If I said my name, it would betray me, reveal me as an outsider. It had done it before and would do it again. So I betray my name first. I betray it by wearing colored contact lenses and trying to look Caucasian. I betray it by buying creams to hide the yellowness of my skin. I betray it by waking up every day and wishing my name wasn’t there, that instead of two names I only had one, one free name.

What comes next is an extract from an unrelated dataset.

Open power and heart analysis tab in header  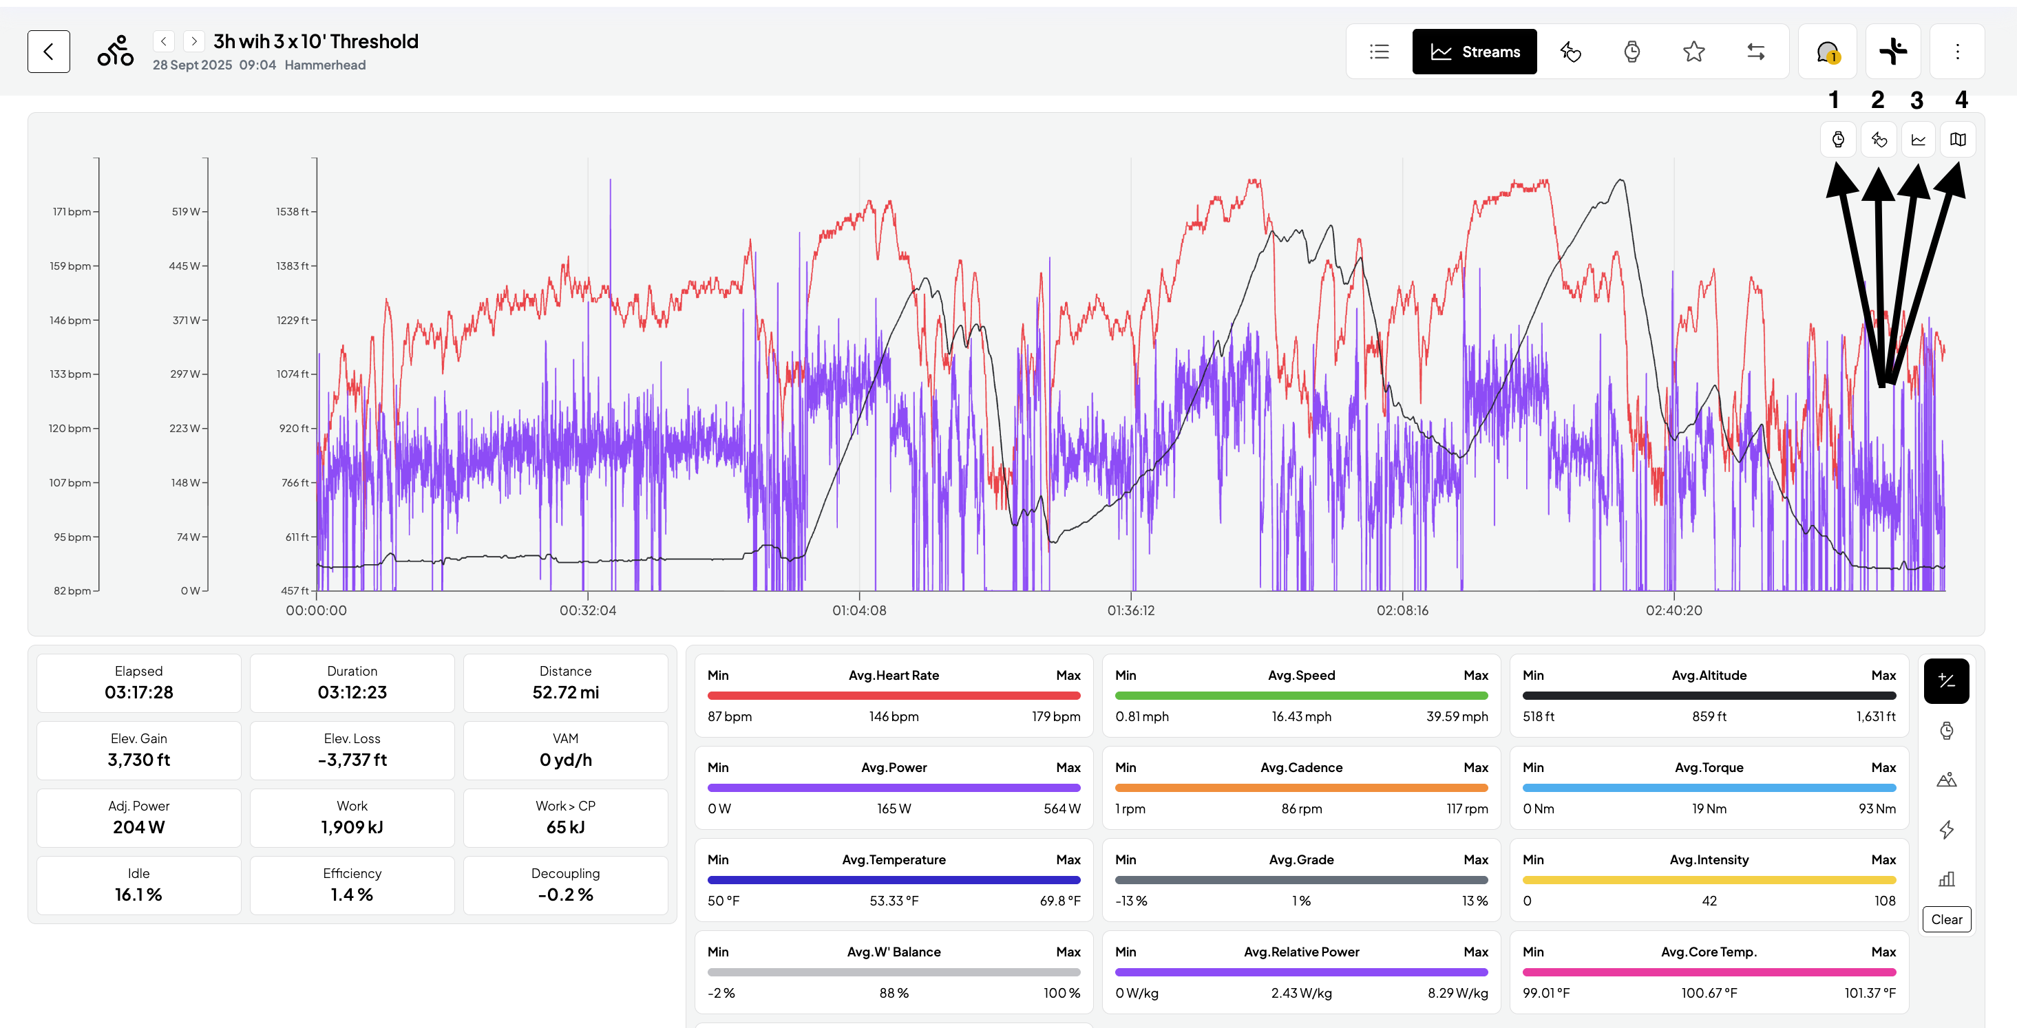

I dye my hair blonde one day, just to see what it would be like to have yellow curls and pretty hair. The dye stung my scalp and smelled like bleach and acid and nothing homey or warm at all. I am not an outsider. I tell myself as I brush my new beautiful hair.  I am not an outsider. I am not an outsider. I am not an outsider. The words taste funny on my tongue. 

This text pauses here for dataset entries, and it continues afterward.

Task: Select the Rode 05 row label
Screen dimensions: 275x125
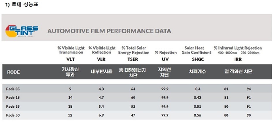Action: click(x=13, y=89)
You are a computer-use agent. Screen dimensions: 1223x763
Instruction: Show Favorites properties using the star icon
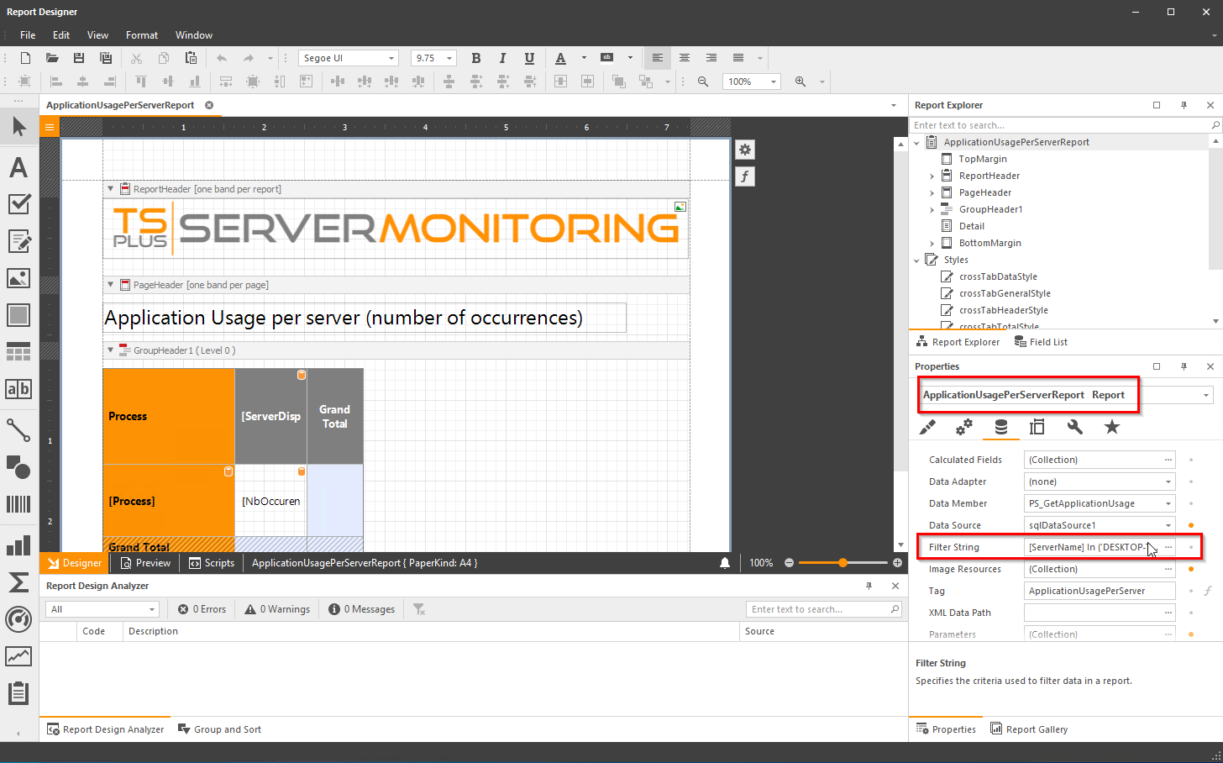(x=1112, y=427)
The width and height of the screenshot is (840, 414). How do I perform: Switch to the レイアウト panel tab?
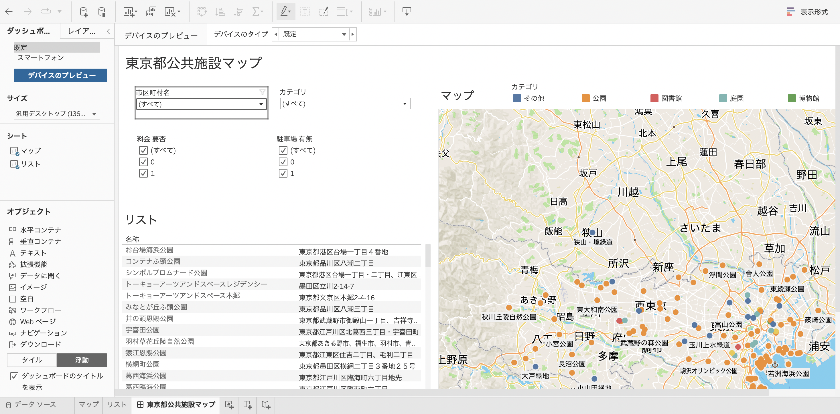[x=82, y=32]
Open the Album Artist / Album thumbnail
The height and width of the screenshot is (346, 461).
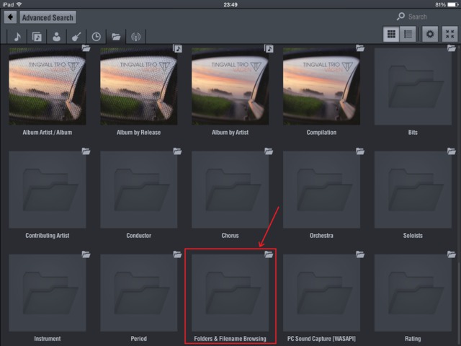coord(48,88)
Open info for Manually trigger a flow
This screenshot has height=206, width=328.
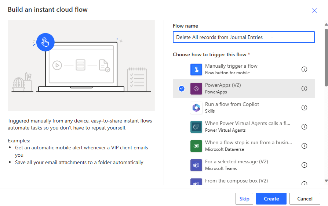(x=304, y=70)
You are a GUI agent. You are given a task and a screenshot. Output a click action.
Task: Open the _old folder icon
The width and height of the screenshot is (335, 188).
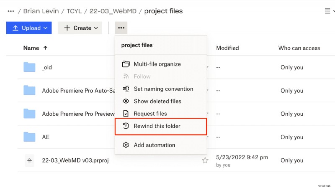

My mother no longer calls me by my caged name. She used to, back when I didn’t understand what the word “foreigner” meant and my worst fear was getting an apple instead of cookies during snack time. I remember she used to say it in a certain way, curling her pink tongue and rolling the syllables off neatly. But she stopped after I asked her what the word “slit-eyes” meant. Now she calls me “Je-ssi-ca,” the name neatly printed on my birth certificate, my official name, the free name. She named me after the actor Jessica Simpson because she’s pretty and Caucasian and has blonde hair. The name is easy to pronounce and flows off the tongue smoothly, the American tongue that is.

My second name “Je-ssi-ca” does wonders. It helps me chain up my foreign name and even add a couple more locks, determined to snuff it out. And it works. I can no longer hold chopsticks properly or handle the spices of traditional dishes. When I try to speak the language my ancestors once spoke, my thick American accent pokes through and slurs together the vowels and syllables. It’s American-Chinese my grandma would murmur and shake her head at how far her heritage has fallen. I am no longer the little girl who listened to her stories about the immortal monkey king and his magical staff. She does not know who I am. I am foreign to her.

I have successfully locked up my name.

But even without saying my name, it still betrays me. People still look at me like I’m an outsider even though I was born here, even though I speak English perfectly, even though I betray a part of myself everyday just to please them.

And no matter how much cream I scrub into my skin, no matter how much I try to hide the dark brown in my eyes, they keep staring. 

But I like my caged name. I think it’s pretty, even prettier than light hair and blue contact lenses. It reminds me of steamed dumplings and curved mandarin letters and red paper lanterns with gold embroidered on the edges. And when I say my chicken soup-fresh laundry-oddly pronounced-laughable name. I feel good. The syllables punctuate the air daringly and challenge the world around. When I whisper the letters, my name is free and so am I.

It’s true that my caged name doesn’t quite fit me. I can’t write or read mandarin and my pronunciation is terrible. But it’s still a piece of me, just like my skin and my eyes. I can’t just scrub it off, mask it, or even lock it up. At  the end of the day my caged name is mine. All its dents, curves, and ridges are mine. It’s oddly pronounced, and it’s mine. It is me, and I am mine. My culture. My ethnicity. Me.

 I don’t want to lock myself up anymore.

By Jessica Wang,16, New York, United States.

“My piece is about the period in my life when I went through a lot of self-hatred because of the way I looked. I hated being Chinese because it meant that I looked very different from my peers. I remember sometimes I would even buy whitening creams and dye my hair in order to try and fit in. I should have realized that instead of trying to please others I should have learned to accept myself for who I am.”